*** Information supplied ***

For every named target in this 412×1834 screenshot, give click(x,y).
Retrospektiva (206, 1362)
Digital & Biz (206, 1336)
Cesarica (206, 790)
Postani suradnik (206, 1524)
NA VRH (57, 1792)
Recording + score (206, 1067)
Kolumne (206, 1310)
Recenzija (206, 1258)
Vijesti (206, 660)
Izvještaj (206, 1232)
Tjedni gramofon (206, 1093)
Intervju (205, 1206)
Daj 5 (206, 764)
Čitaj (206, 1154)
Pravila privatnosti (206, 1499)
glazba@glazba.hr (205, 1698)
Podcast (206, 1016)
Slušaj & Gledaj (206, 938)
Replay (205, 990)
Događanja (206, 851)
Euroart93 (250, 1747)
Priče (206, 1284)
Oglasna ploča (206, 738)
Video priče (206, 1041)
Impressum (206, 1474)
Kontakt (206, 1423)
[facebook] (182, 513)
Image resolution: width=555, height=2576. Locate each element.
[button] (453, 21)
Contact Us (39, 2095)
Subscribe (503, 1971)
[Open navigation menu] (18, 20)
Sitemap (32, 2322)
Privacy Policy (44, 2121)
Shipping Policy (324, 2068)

*** End of Information supplied ***

Give again, exactly as written, every line from the first one above through the line that has "Intervju (205, 1206)" in it.

_Solution to this problem:_
For every named target in this 412×1834 screenshot, give click(x,y).
Retrospektiva (206, 1362)
Digital & Biz (206, 1336)
Cesarica (206, 790)
Postani suradnik (206, 1524)
NA VRH (57, 1792)
Recording + score (206, 1067)
Kolumne (206, 1310)
Recenzija (206, 1258)
Vijesti (206, 660)
Izvještaj (206, 1232)
Tjedni gramofon (206, 1093)
Intervju (205, 1206)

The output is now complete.